**Activity**
Would you copy out, exactly as written, each line from the one containing "Given: Click the" to the end of the records below?

**Data in this exercise**
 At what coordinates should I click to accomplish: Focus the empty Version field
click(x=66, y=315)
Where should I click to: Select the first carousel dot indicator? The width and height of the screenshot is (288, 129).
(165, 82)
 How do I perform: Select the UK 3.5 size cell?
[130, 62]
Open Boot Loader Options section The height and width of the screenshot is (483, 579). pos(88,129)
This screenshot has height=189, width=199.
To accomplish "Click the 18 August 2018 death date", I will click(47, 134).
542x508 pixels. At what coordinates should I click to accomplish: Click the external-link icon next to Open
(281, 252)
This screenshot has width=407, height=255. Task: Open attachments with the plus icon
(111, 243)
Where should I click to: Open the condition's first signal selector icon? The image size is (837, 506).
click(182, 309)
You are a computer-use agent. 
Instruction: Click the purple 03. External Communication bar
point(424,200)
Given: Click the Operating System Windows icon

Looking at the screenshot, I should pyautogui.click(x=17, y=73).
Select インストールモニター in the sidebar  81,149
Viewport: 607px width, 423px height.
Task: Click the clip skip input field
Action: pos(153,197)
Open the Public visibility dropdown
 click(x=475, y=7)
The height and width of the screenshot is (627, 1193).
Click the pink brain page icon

**Reply to the task**
Given: Click the Operating System Windows icon

Looking at the screenshot, I should pyautogui.click(x=17, y=73).
Select インストールモニター in the sidebar  81,149
Viewport: 607px width, 423px height.
Task: Click the clip skip input field
Action: pos(153,197)
Open the Public visibility dropdown
 click(x=475, y=7)
The height and width of the screenshot is (627, 1193).
Click the pink brain page icon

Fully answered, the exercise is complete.